The collision was investigated on February 1, 1909, by the U.S. Steamboat Inspection Service. There was no damage to the T.J. Potter. Damage to No Wonder was estimated at $300. As a result of the investigation, the license of Harry Haslam, acting pilot on the Potter, was suspended for 30 days. Captain Stimson, of No Wonder, was exonerated.

===Reconstruction===
In October 1910, the boiler of the Dixon, which generated steam at 160 pounds pressure (or 200 pounds according to another source) was installed into No Wonder, replacing the old boiler, which produced only 100 pounds of steam pressure. (The Dixon received a new boiler.)

At the same time, the hull of the No Wonder was substantially rebuilt from amidships back to the stern, where new cylinder timbers were installed. The stern-wheel had to be lifted out of place for this work to be done.

On the morning of December 10, 1910, No Wonder was back in the water following reconstruction. That day, crewmen heard the cries of an inebriated man, who had fallen off the dock at the foot of Everett Street into the Willamette River. Frank Watts and Burle Campbell launched a rowboat from No Wonder, and found Norman clinging to a piling, where they were able to rescue him.

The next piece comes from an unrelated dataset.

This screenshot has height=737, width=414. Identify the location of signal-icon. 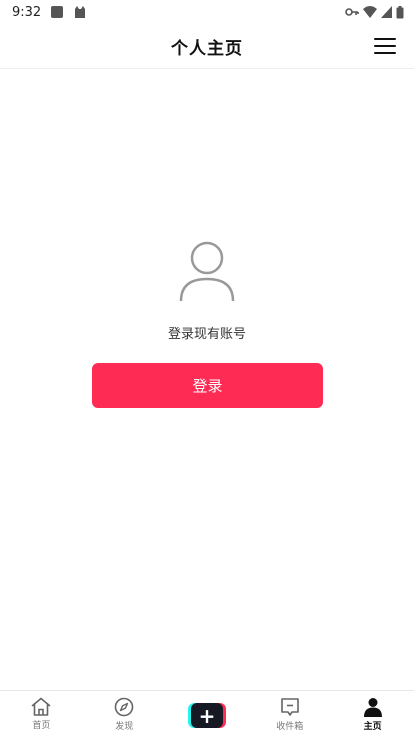
(386, 12).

===Grounding in the Columbia Gorge===
On Wednesday, October 25, 1911, No Wonder went aground on the middle Columbia river at Prindle's Landing, near Cape Horn, where the steamer had stopped to pick up a log tow. The Shaver stern-wheeler Wauna was initially sent to the scene to assist No Wonder, and later, on Saturday, October 28, Capt. "Dell" Shaver went himself with Sarah Dixon to assist Wauna. The wind was blowing hard from the east, which seemed to be pushing the water away from the area where No Wonder was stranded, making it harder to refloat the vessel. A report was that the east wind was blowing so hard that it was almost impossible to stand on the forward deck of Wauna approaching Cape Horn.

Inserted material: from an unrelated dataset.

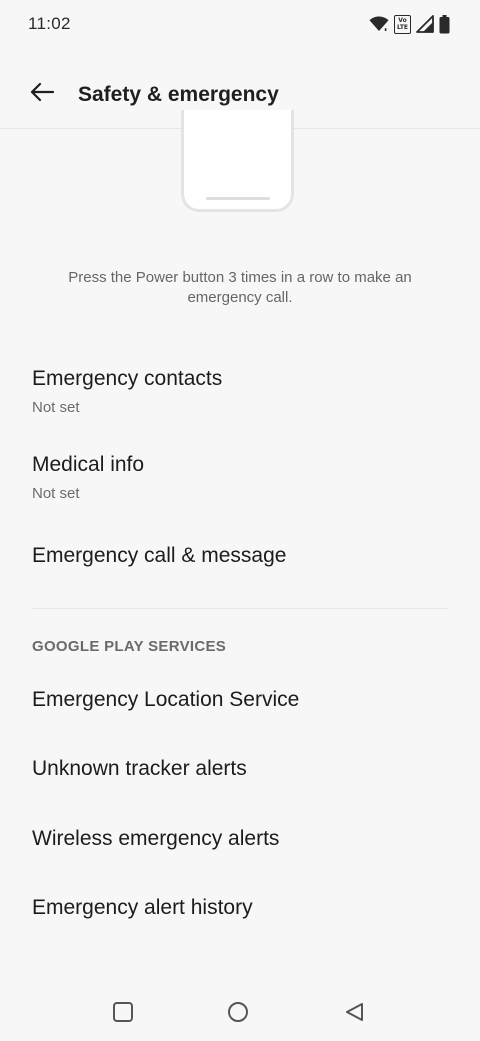 The image size is (480, 1041). What do you see at coordinates (444, 24) in the screenshot?
I see `battery-icon` at bounding box center [444, 24].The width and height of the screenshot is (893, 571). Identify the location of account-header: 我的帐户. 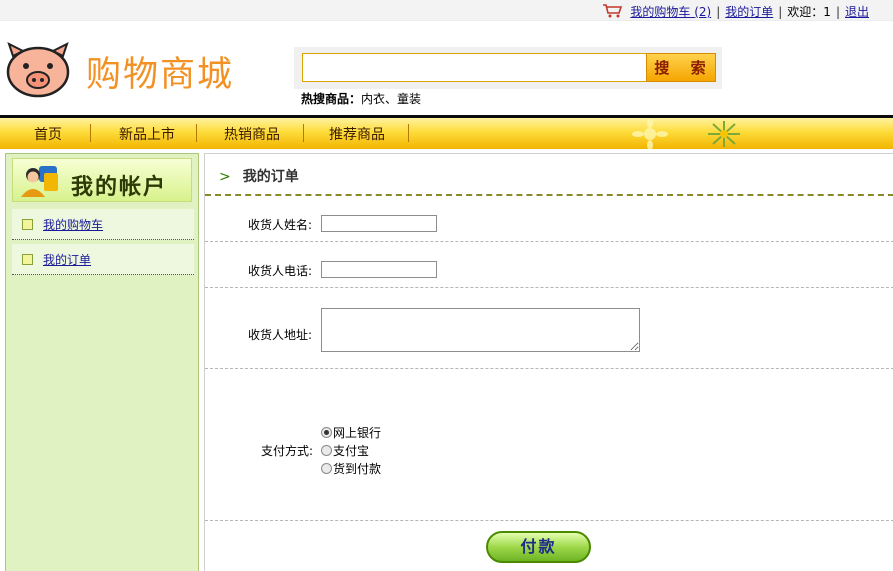
(102, 180).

Wauna was able to extricate No Wonder that Saturday night, by backing towards the stranded boat, while spinning the stern-wheel at full speed, and thereby making a channel deep enough for No Wonder to pass through.

==Later years==
From September 1916 to April 1917, No Wonder was out of service (except for two days) due to a decline in the need for transport of logs.

===Charter to Hosfords===
In 1917, the Hosford Transportation Company needed another steamer to handle a surfeit of logs, so they chartered No Wonder from Shaver Transportation. In early November 1917 the Hosfords returned No Wonder to Shaver Transportation.

===Loss of a watchman===
Watchman D.W. Fairclaugh went missing from No Wonder in on the night of Tuesday, December 7, 1920. The steamer was then in the vicinity of St. Helens, Oregon. Fairclaugh had been feeling ill, and been placed in his bunk by the crew. The next morning his bunk was empty and he was not found on the boat. The surmise was that he had fallen overboard during the night and drowned. Fairclaugh was 55 years old and a resident of Portland, Oregon.

On the afternoon of December 18, 1920, a body was found by the Coast Guard crew on the sand spit near Fort Canby. The body was believed to be that of Fairclaugh.

==Disposition==
No Wonder was abandoned, either in 1930 or 1933.